La neuróloga Cesarina Torres Vásquez explicó que, aunque el temblor en reposo es uno de los signos más conocidos, el principal indicador es la bradicinesia o lentitud de los movimientos. También pueden presentarse rigidez muscular, cambios en la escritura, dificultad para caminar, pasos más cortos e inestabilidad, lo que aumenta el riesgo de caídas.

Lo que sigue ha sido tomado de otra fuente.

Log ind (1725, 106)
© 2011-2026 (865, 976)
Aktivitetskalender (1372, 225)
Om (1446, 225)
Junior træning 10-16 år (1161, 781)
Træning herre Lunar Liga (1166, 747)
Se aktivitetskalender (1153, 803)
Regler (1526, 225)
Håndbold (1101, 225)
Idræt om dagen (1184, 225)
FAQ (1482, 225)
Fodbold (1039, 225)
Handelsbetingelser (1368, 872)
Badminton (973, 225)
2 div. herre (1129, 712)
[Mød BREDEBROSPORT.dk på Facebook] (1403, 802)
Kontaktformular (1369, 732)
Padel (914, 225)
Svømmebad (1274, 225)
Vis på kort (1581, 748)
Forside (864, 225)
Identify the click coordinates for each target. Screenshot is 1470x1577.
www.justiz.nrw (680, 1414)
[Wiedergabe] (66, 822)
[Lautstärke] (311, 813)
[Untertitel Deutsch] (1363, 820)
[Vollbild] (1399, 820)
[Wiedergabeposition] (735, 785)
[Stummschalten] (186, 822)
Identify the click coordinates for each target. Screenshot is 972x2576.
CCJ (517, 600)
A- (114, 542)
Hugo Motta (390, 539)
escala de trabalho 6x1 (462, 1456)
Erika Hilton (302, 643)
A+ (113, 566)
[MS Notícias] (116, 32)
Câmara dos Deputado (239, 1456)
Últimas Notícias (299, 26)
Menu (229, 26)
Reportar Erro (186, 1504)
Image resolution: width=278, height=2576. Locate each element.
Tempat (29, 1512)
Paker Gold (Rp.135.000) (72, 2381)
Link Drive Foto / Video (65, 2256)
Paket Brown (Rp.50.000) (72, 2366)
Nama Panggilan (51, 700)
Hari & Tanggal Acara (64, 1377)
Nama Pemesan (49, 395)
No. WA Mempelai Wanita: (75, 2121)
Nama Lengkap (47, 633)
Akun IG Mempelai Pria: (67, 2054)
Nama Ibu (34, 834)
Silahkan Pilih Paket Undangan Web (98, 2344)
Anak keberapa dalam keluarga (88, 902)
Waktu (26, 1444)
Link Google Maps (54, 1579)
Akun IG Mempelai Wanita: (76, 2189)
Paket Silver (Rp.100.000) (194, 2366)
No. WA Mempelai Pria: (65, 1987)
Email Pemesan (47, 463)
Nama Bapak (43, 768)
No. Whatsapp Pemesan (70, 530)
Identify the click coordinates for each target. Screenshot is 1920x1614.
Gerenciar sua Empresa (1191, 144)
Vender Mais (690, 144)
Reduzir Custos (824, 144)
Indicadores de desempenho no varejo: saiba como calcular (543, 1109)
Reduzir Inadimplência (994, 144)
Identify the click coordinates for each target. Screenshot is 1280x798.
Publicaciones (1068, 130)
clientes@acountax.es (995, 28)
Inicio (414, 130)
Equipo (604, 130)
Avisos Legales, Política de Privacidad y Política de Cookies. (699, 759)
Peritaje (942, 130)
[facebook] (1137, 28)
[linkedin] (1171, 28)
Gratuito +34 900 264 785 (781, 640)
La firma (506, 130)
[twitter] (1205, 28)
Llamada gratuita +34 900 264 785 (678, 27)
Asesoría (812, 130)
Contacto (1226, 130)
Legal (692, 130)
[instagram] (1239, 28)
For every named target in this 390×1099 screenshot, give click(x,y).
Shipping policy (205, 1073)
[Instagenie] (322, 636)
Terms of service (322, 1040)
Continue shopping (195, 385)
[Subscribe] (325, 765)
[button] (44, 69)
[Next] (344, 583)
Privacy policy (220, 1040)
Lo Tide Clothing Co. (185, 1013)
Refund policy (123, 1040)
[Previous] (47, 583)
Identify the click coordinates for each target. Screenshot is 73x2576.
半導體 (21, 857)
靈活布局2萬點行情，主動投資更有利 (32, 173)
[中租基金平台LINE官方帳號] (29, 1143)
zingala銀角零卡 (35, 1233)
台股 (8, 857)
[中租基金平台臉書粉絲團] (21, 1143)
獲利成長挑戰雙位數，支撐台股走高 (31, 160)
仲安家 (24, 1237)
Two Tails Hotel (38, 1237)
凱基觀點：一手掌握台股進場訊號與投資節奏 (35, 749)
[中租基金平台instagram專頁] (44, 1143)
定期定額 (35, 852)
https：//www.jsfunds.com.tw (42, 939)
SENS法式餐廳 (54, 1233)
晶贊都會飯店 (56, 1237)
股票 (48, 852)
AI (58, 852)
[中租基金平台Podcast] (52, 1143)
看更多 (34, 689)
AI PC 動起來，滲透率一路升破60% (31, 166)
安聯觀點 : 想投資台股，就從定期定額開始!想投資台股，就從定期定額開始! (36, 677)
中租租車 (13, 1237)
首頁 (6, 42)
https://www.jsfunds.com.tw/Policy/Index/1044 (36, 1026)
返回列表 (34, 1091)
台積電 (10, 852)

La especialista destacó que el párkinson también tiene una importante manifestación no motora. La pérdida del olfato, el estreñimiento, los trastornos del sueño, la depresión y la ansiedad pueden aparecer incluso años antes del diagnóstico. Con el avance de la enfermedad también pueden surgir problemas cognitivos, alteraciones urinarias, cambios en la presión arterial y dolor.
Torres Vásquez señaló que el tratamiento debe abordar al paciente de manera integral y no limitarse a controlar el temblor. La levodopa continúa siendo el principal medicamento para los síntomas motores, mientras que la fisioterapia, terapia ocupacional y del lenguaje ayudan a mantener la movilidad y la calidad de vida.
En algunos pacientes, con el paso del tiempo, los medicamentos pueden perder estabilidad en su efecto y producir períodos en los que los síntomas mejoran y luego reaparecen. Para estos casos existen terapias avanzadas como la estimulación cerebral profunda, procedimiento que ya se desarrolla en República Dominicana mediante programas especializados y equipos multidisciplinarios.